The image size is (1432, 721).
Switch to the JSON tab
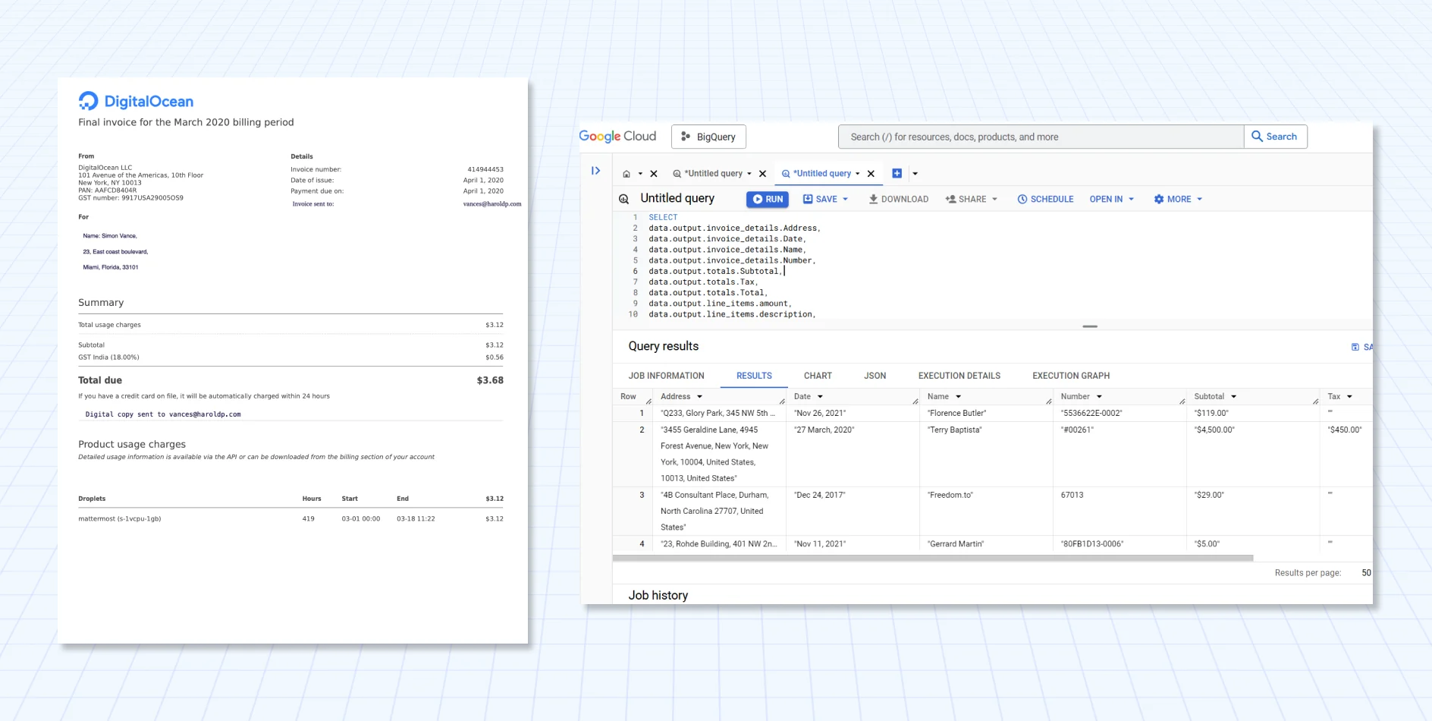[x=875, y=376]
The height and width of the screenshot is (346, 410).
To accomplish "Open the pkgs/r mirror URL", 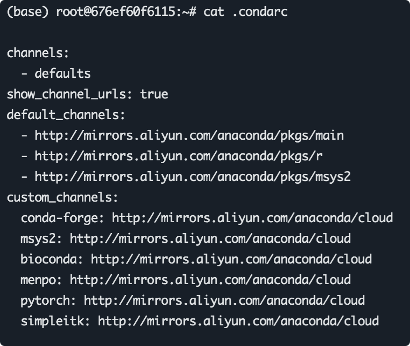I will coord(178,156).
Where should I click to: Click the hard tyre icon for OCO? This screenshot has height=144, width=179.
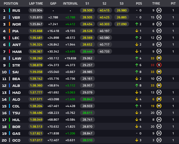tap(159, 140)
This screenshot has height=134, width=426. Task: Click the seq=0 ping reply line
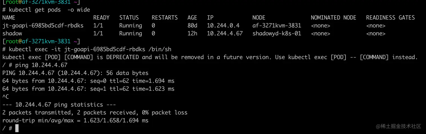[88, 81]
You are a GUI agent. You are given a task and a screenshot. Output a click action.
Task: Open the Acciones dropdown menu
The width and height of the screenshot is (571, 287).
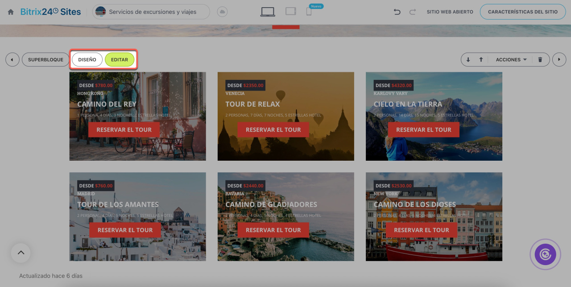[x=511, y=60]
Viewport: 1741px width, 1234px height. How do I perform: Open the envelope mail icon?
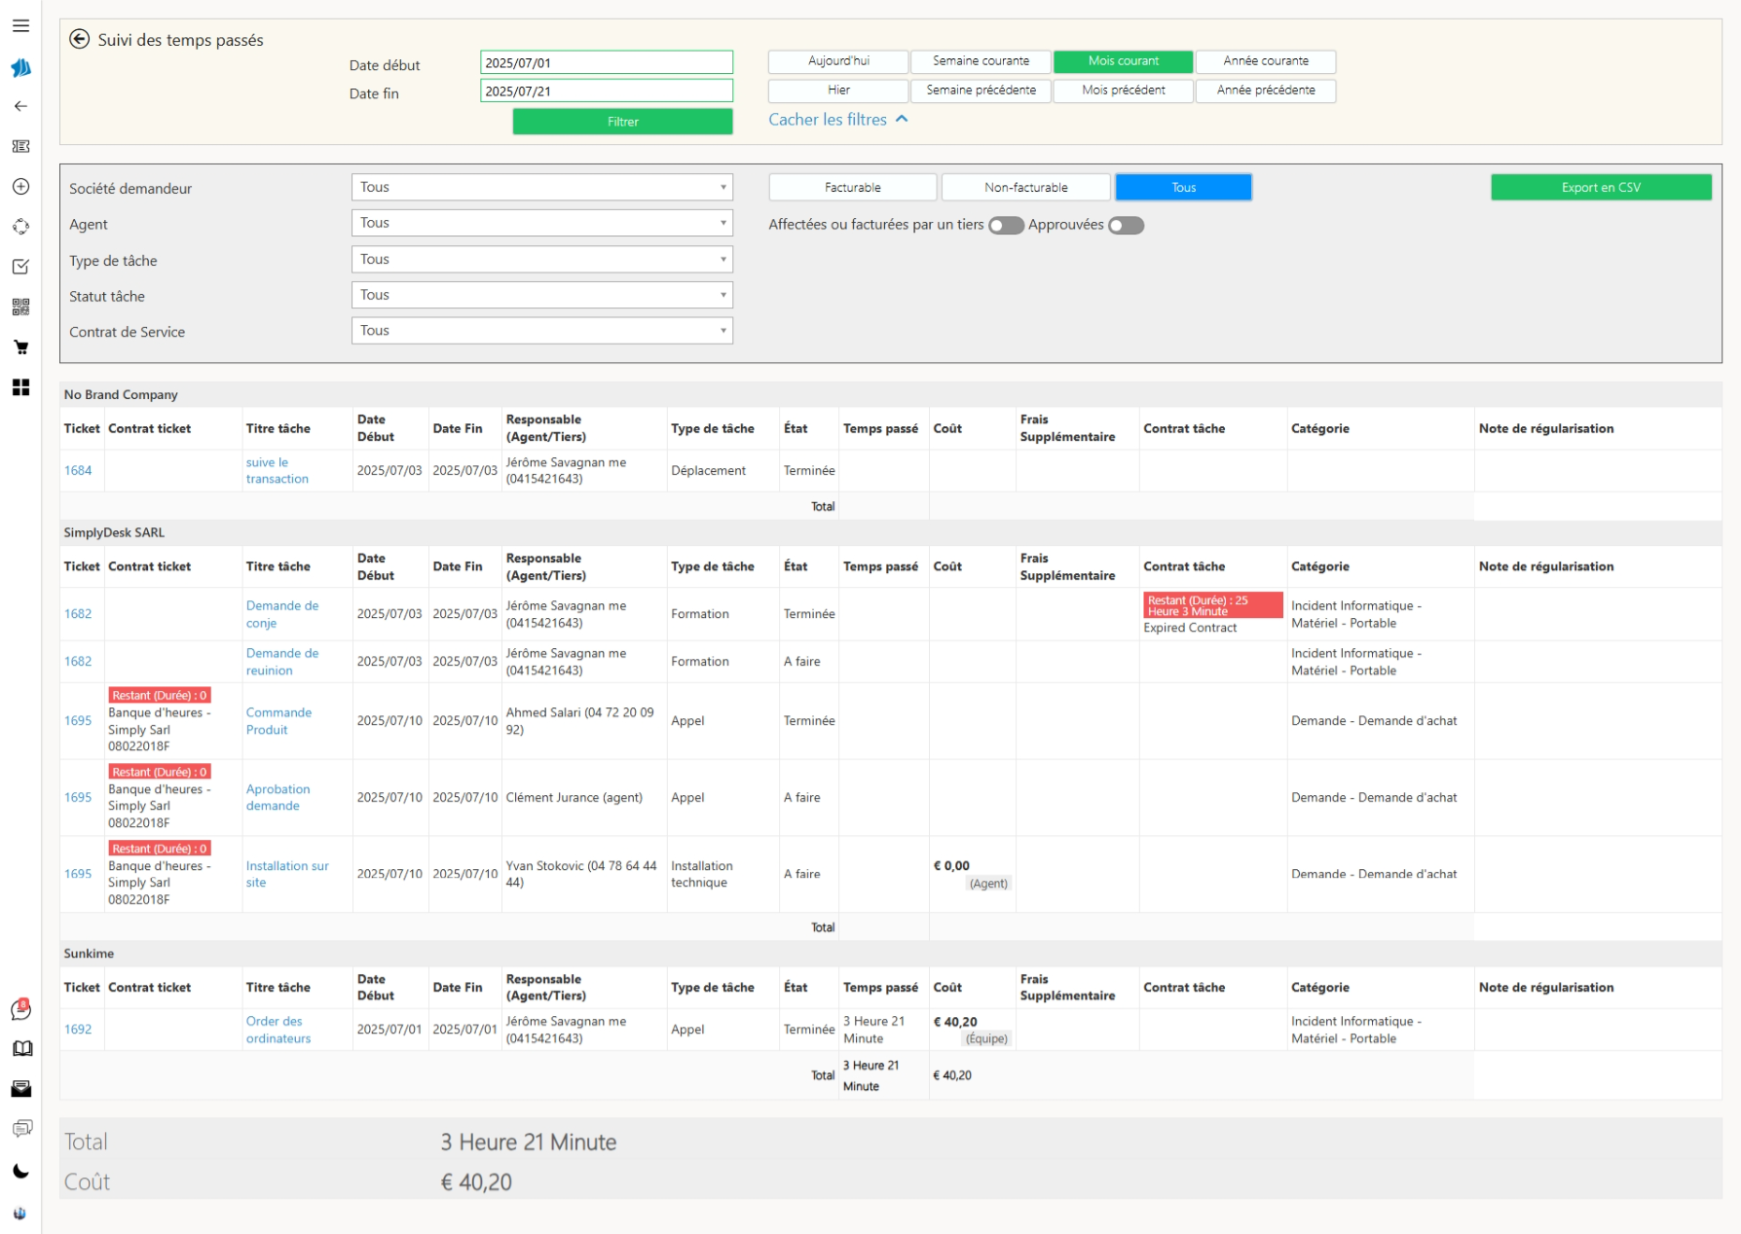pyautogui.click(x=20, y=1089)
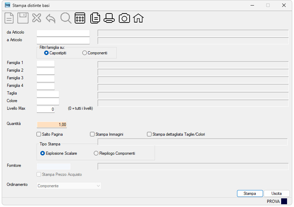Focus the da Articolo input field
The height and width of the screenshot is (207, 294).
tap(63, 33)
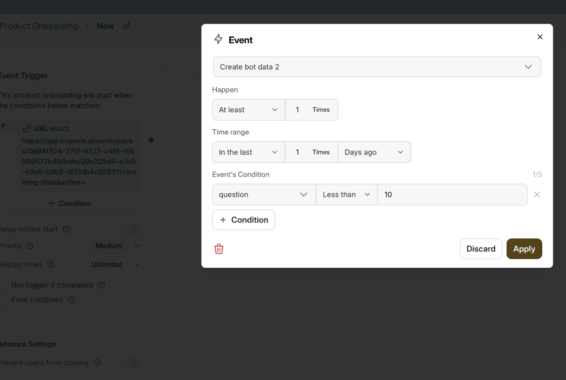Remove the question condition with X icon
The image size is (566, 380).
(537, 194)
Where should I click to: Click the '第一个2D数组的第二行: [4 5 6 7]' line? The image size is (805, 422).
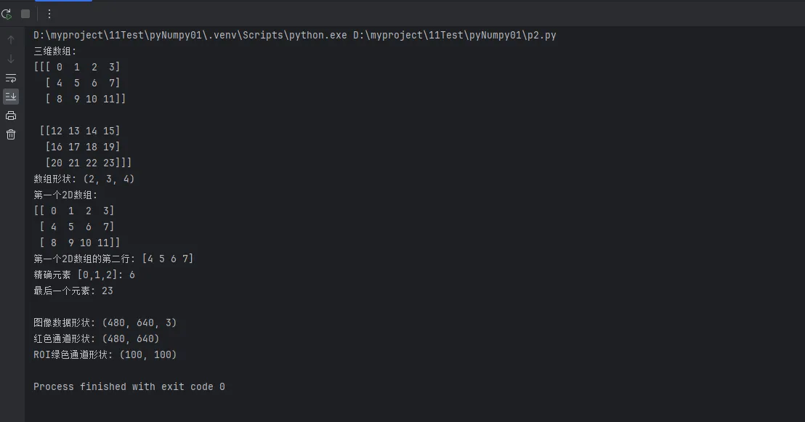113,259
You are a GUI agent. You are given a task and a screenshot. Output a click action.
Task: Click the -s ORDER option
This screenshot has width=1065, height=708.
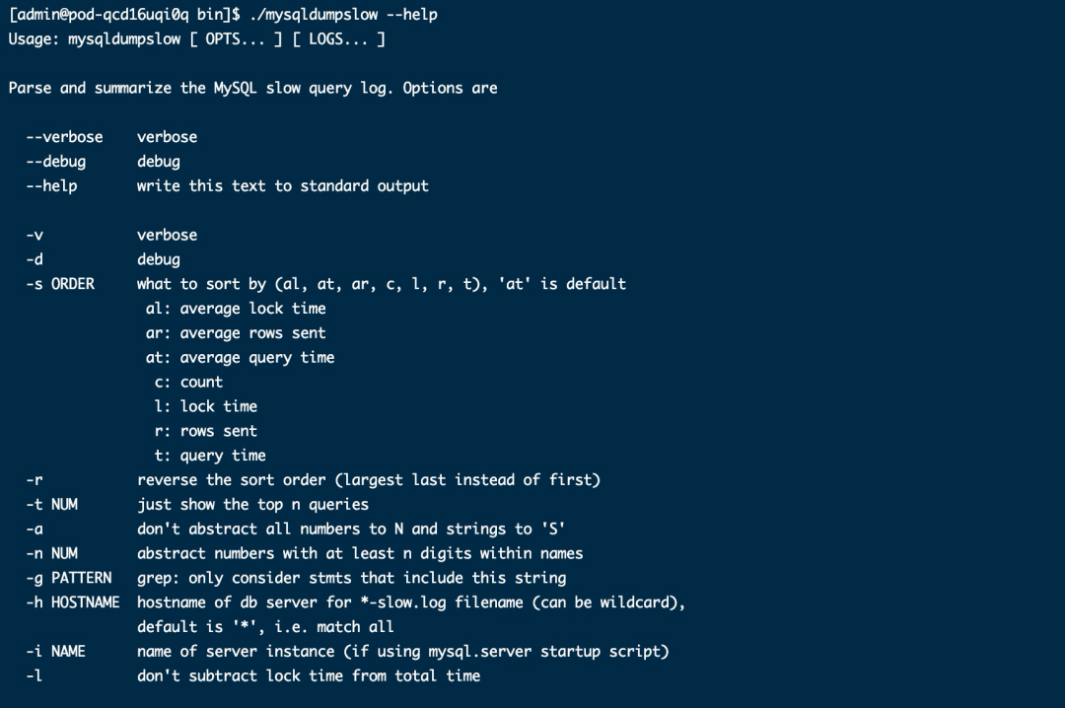coord(60,284)
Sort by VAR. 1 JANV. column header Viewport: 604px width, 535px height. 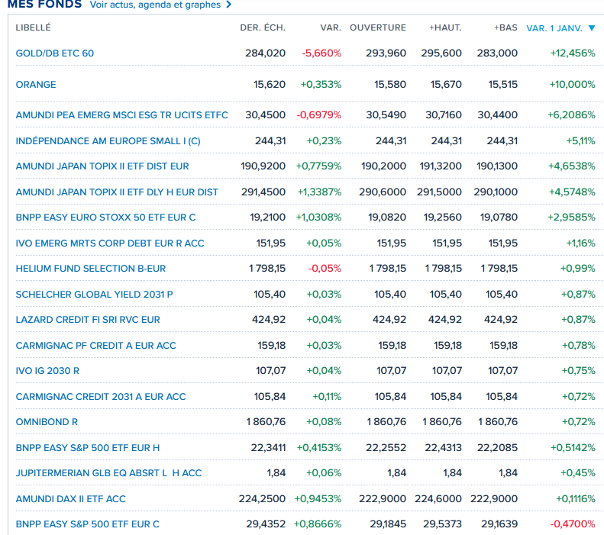tap(554, 28)
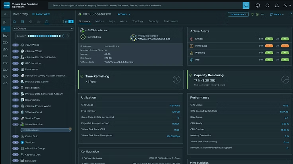The image size is (293, 164).
Task: Expand the Policy dropdown
Action: pos(278,14)
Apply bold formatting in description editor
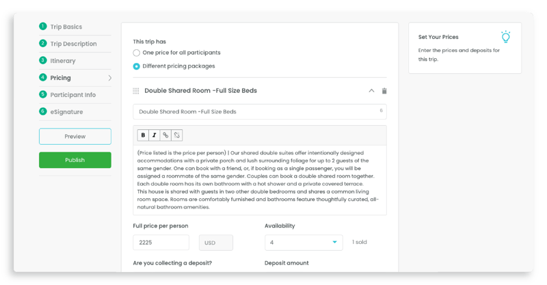 143,135
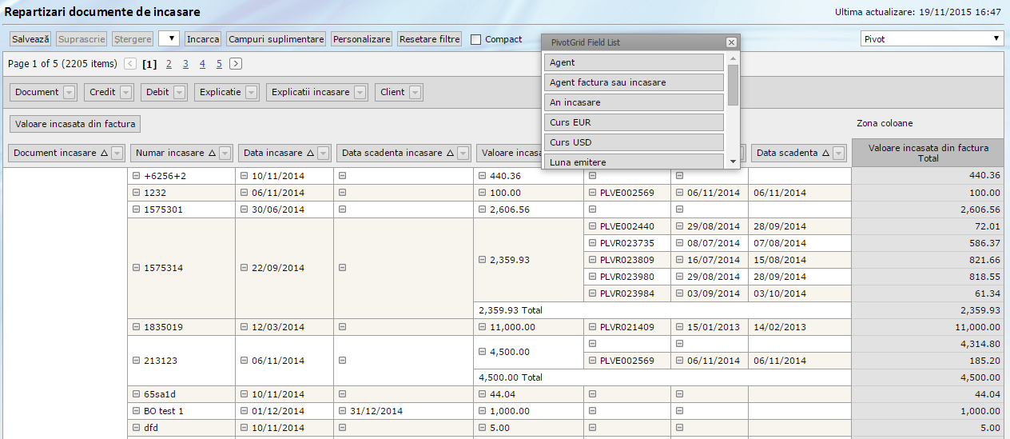
Task: Click the Campuri suplimentare button
Action: [276, 38]
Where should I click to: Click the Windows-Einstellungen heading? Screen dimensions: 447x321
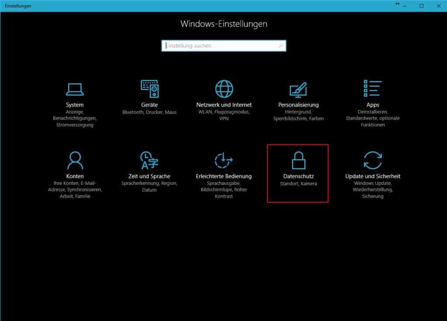(x=224, y=24)
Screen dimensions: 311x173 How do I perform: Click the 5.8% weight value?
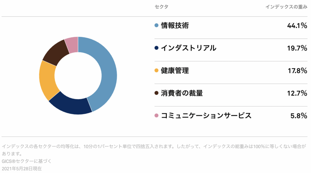[299, 116]
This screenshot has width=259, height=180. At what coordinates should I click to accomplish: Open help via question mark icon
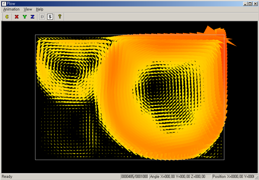coord(60,16)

====

In the data above, find the line containing "Where should I click to: Click the hard" and the line containing "Task: Open the Acciones dropdown menu". Repeat those two lines and everything between them exactly, minus the pictures.

Where should I click to: Click the hard tyre icon for OCO? This screenshot has height=144, width=179.
tap(159, 140)
This screenshot has height=134, width=426. Task: Click the seq=0 ping reply line
[88, 81]
You are a GUI agent. You are given a task and a screenshot. Output a click action.
Task: Open the Acciones dropdown menu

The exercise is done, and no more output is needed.